Placé en face de l’homme primitif, l’homme évolué ne le reconnaît plus. L’un et l’autre ont oublié qu’ils descendaient d’un ancêtre commun. « Cette gent écrit Jacques Cartier, se peut nommer sauvage, car c’est la plus pauvre gence qu’il puisse être au monde… »[1]

Les Français montent dans la barque qui est attachée au navire et ils vont aborder parmi les Indiens. Ceux-ci se réjouissent. Se divisant en deux ou trois groupes, ils chantent et dansent. Par méfiance, les femmes, sauf deux ou trois, ont fui dans la forêt. À celles qui sont présentes, Jacques Cartier distribue des peignes et des clochettes d’étain. Les Indiens rappellent toutes les autres ; elles accourent, entourent le capitaine, reçoivent des cadeaux à tour de rôle. Et, comme les premières, en guise de remerciement, elles lui caressent les bras et la poitrine. Elles dansent ensuite et chantent plusieurs chansons.

Ces sauvages n’habitent pas ici. Chaque été, ils viennent à Gaspé pêcher le maquereau. Ils apportent du maïs, de la farine de maïs, ils en fabriquent du pain. Ils font sécher des prunes, des fruits sauvages. Ils se nourrissent aussi de pois, de fèves, qui croissent au hasard. Ils n’emploient pas le sel.

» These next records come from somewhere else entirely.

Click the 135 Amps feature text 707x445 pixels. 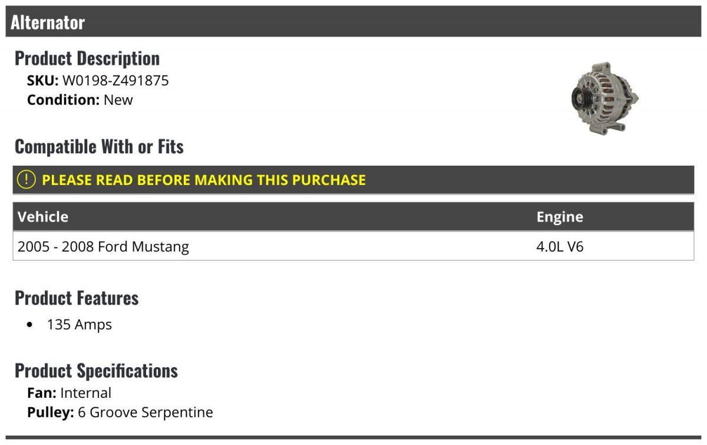tap(80, 324)
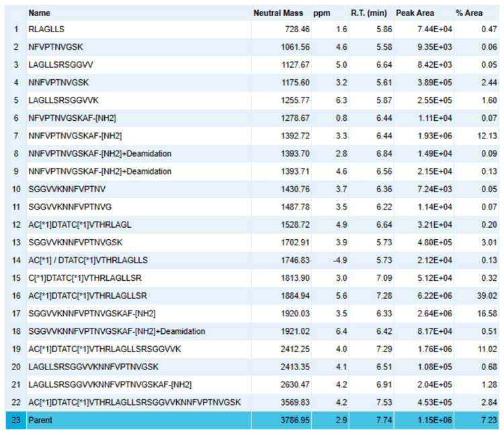Screen dimensions: 504x436
Task: Sort by Neutral Mass column header
Action: 278,13
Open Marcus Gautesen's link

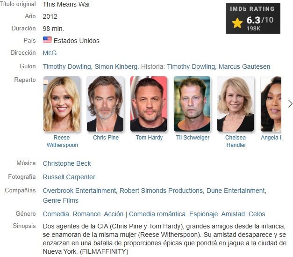click(244, 66)
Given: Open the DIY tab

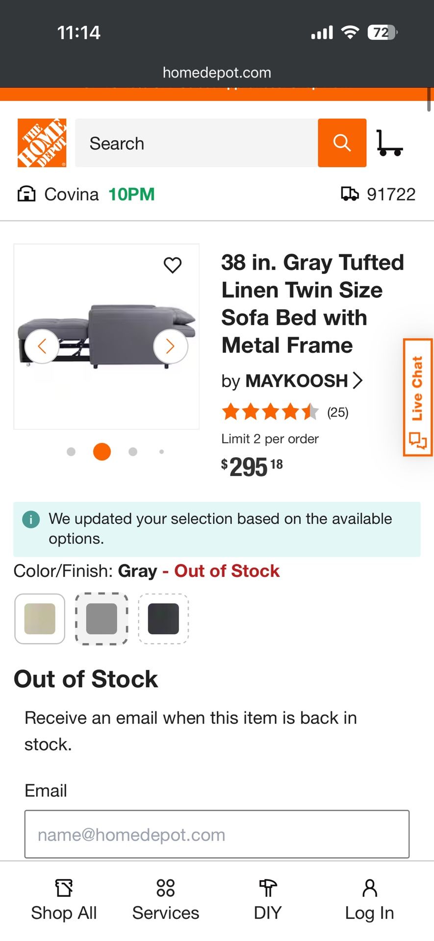Looking at the screenshot, I should pos(268,900).
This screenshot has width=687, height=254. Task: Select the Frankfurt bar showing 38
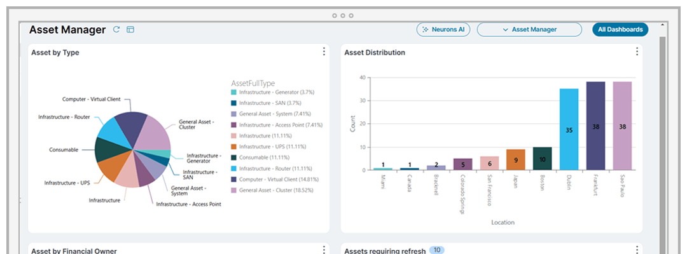coord(595,126)
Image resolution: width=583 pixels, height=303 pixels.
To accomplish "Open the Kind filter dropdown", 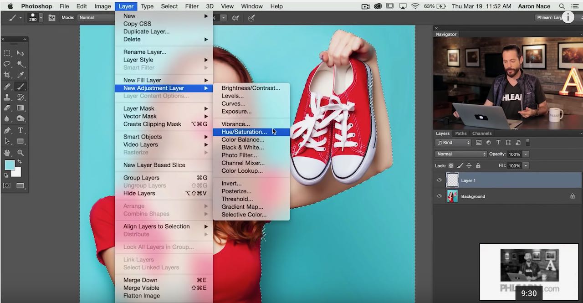I will click(x=453, y=143).
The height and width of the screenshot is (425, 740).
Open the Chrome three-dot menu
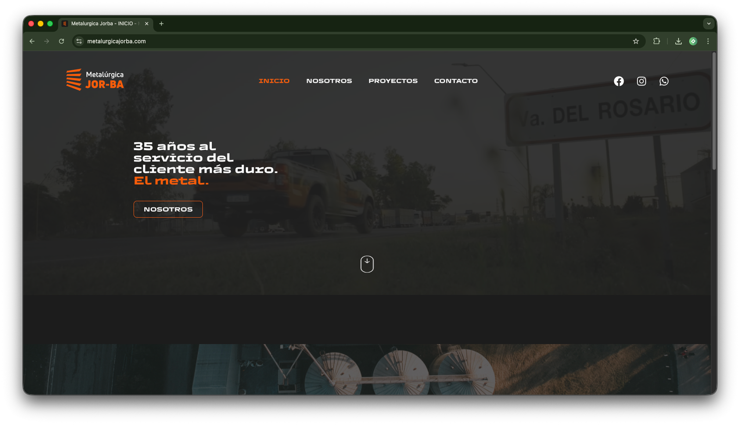point(708,41)
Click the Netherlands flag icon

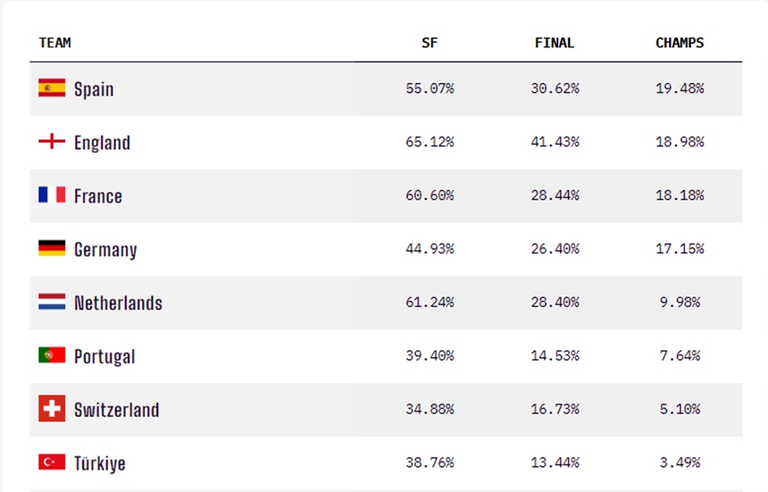(x=52, y=302)
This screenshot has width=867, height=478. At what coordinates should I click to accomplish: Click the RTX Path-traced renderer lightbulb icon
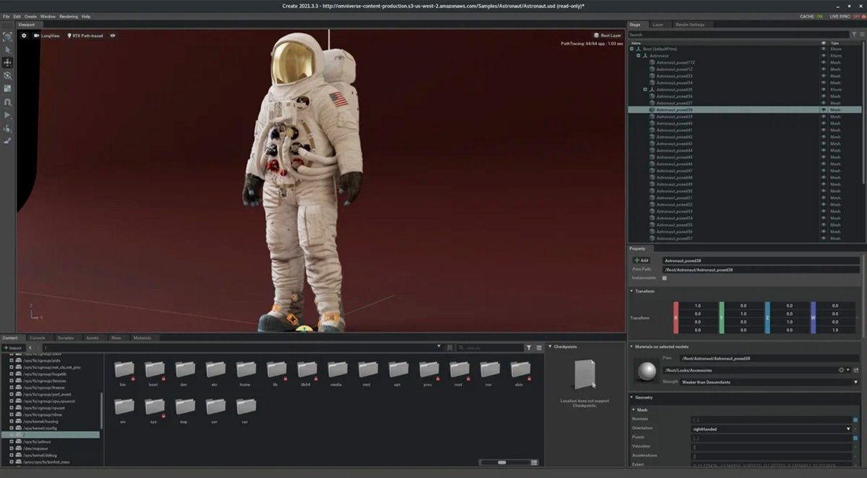click(x=69, y=35)
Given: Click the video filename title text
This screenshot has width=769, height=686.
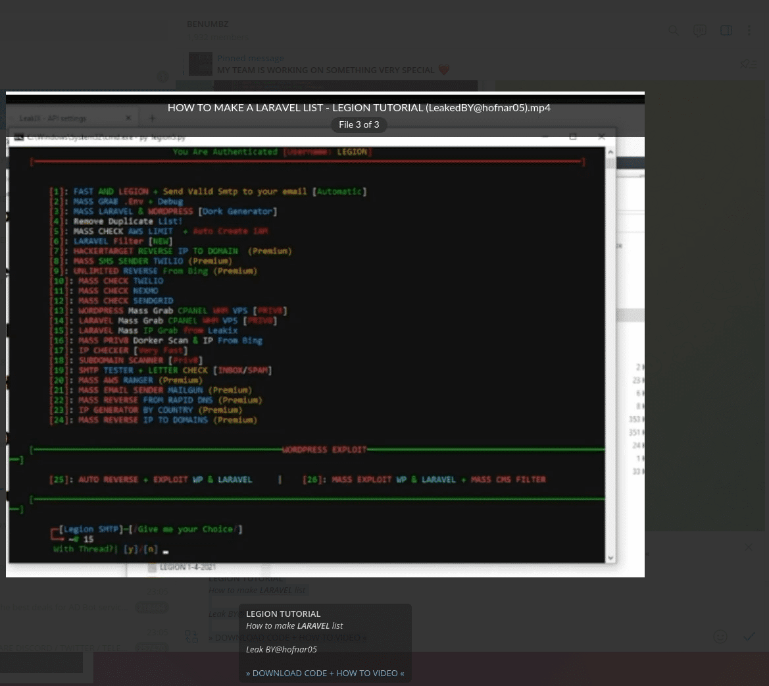Looking at the screenshot, I should [359, 107].
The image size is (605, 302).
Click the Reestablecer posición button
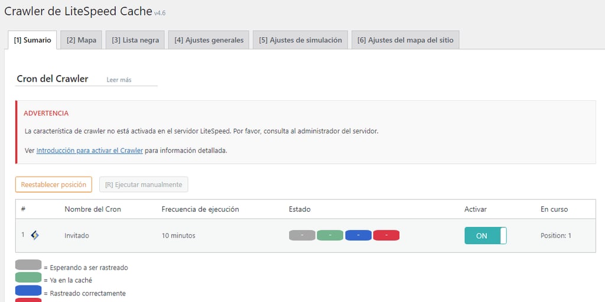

Jacques Cartier plante une croix. Puis les Français reviennent à leurs navires. Un canot les suit bientôt. C’est le chef de ces Indiens qui le monte, avec ses trois fils et son frère. Il prononce une harangue, il indique la croix érigée là-bas. On imagine qu’il réclame la possession de cette terre. Les Européens conçoivent un plan : ils tendent au chef une hache de fer, lui indiquent qu’ils sont disposés à l’échanger pour la peau d’ours noir qui lui pend sur les épaules. Le canot se rapproche pour le troc. Un matelot en saisit soudain le rebord ; puis deux ou trois de ses compagnons sautent dans l’embarcation. Ils obligent alors les Indiens à monter à bord où ils les gardent comme des prisonniers. Chacun les rassure par signes, leur apporte à boire et à manger, leur

  1. H. P. Biggar — The voyages of Jacques Cartier, p. 61.